A few more points regarding Lyme Western blot: If testing is performed within 4 weeks of symptom onset, it is recommended that the results of both IgM and IgG Western blot be used in the interpretation. However, in patients with disease duration of greater than 1 month, the results of the IgM Western blot should not be considered diagnostic, and a positive IgM alone should not be used to diagnose infection due to the increased possibility of false positive results during the later stages of disease.
Returning to our patient case, a second serum specimen was submitted 10 days later for follow up Lyme serology. The result of the screening EIA was again positive, and Lyme Western blot was determined to be positive for both IgM and IgG. These laboratory results provided strong supportive evidence that this patient had been recently infected with Borrelia burgdorferi.
The laboratory diagnosis of Lyme disease is most commonly achieved by serologic testing, which should be limited to those persons with an appropriate exposure history and objective clinical findings. When serology is ordered, testing should be performed using the 2-step approach as recommended by the CDC, in which specimens are first tested by a highly sensitive screening method, such as EIA, with all screen-positive or equivocal specimens being tested by Western blot. And finally, the results of Lyme serology should be used to support a clinical diagnosis in those patients being evaluated for Lyme disease.

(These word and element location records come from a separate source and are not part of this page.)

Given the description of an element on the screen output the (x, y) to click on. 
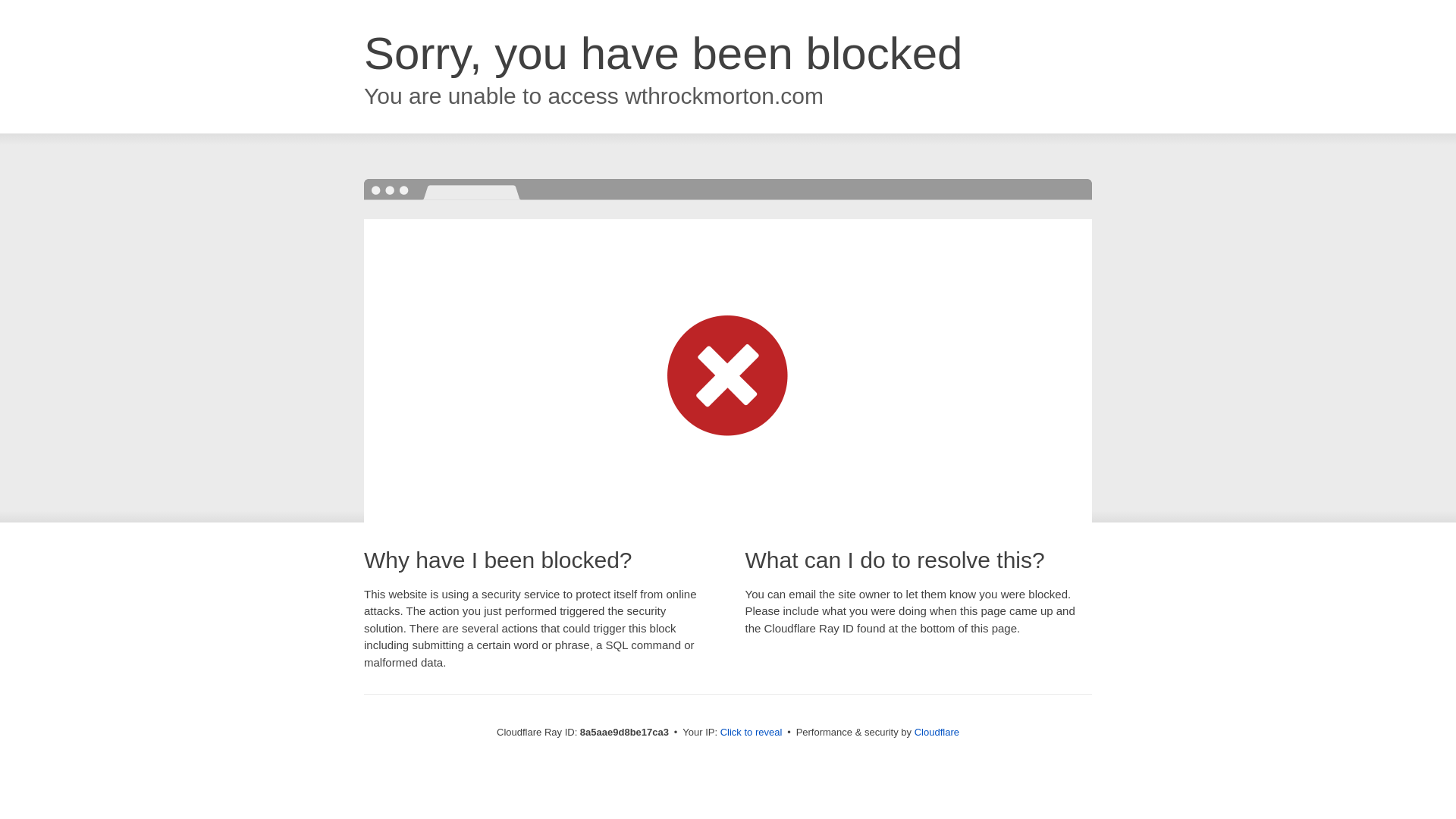
Click to reveal (751, 732)
Cloudflare (936, 731)
Given the description of an element on the screen output the (x, y) to click on. 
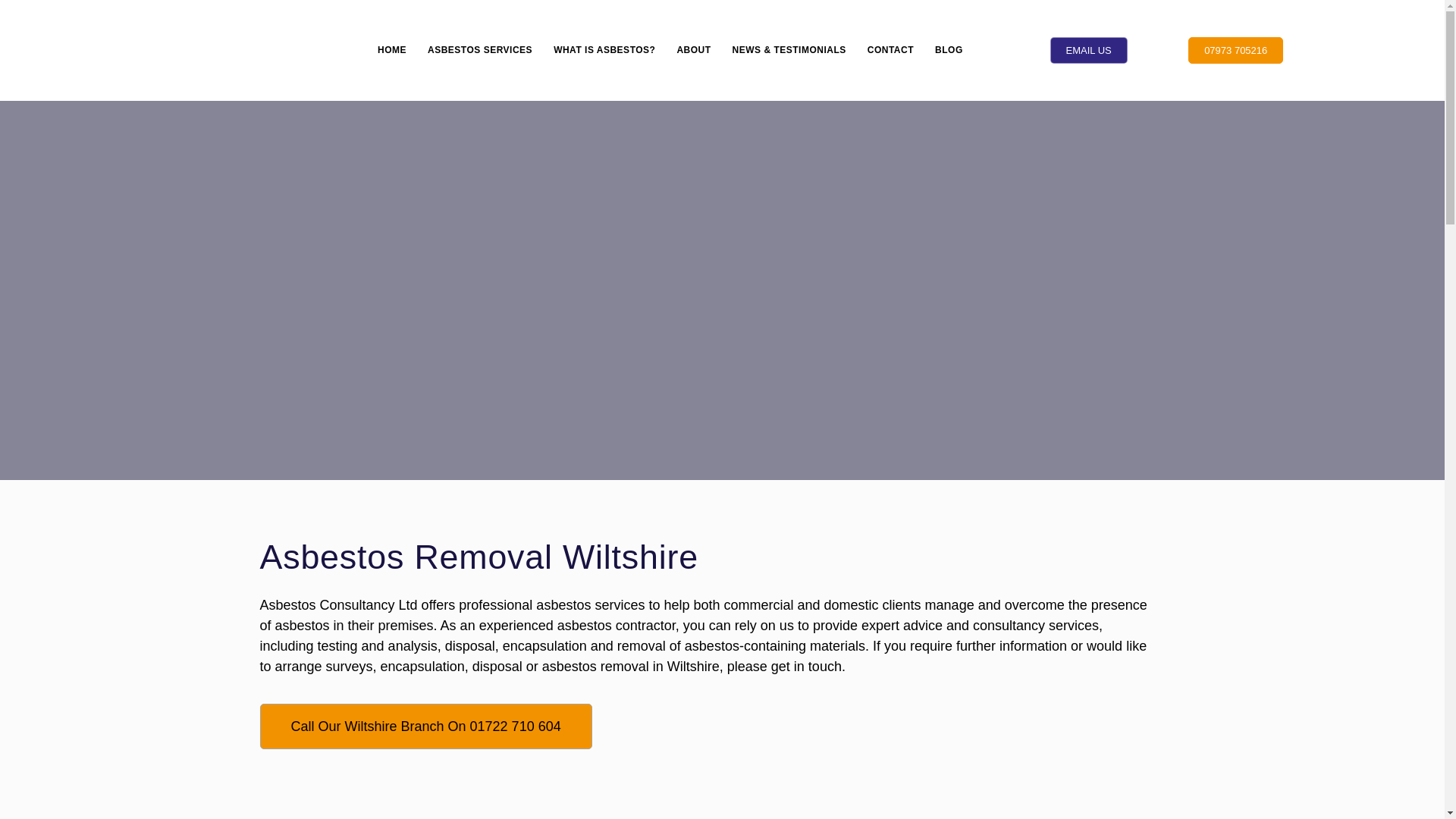
Call Our Wiltshire Branch On 01722 710 604 (425, 726)
HOME (391, 49)
07973 705216 (1235, 49)
ASBESTOS SERVICES (479, 49)
WHAT IS ASBESTOS? (604, 49)
BLOG (949, 49)
CONTACT (890, 49)
ABOUT (692, 49)
EMAIL US (1087, 49)
Given the description of an element on the screen output the (x, y) to click on. 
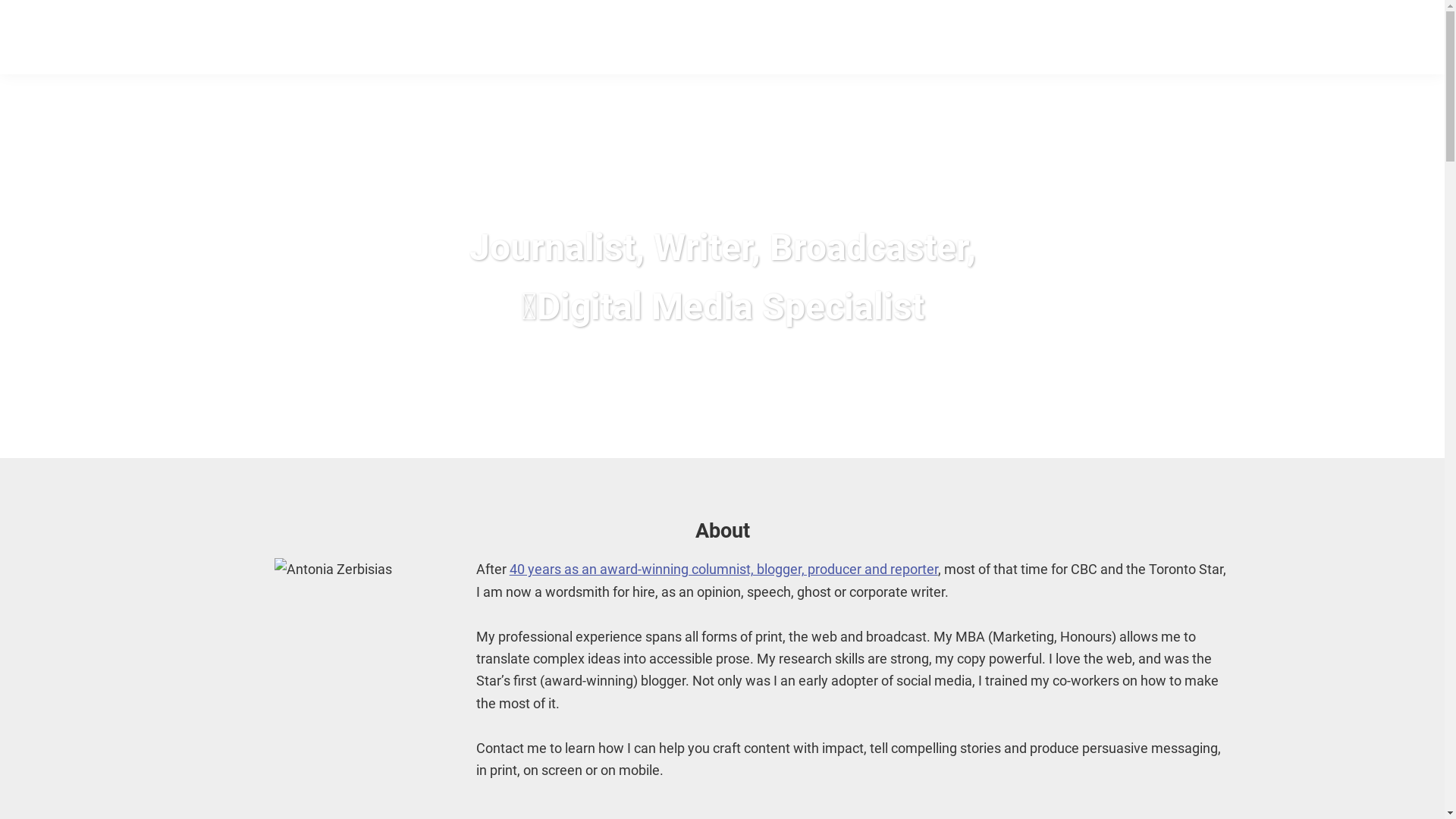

In conclusion, conventional laboratory methods for the diagnosis of tick-borne infections include culture, direct smear examination and serology. It is important to remember that serology is generally insensitive during the acute-phase of tick-borne infections, so other testing, such as real-time PCR is commonly recommended. And the final point that I’d like to leave you with, is that the clinical findings and exposure history of your patient should drive the laboratory tests that are ordered. In other words, always think pretest probability!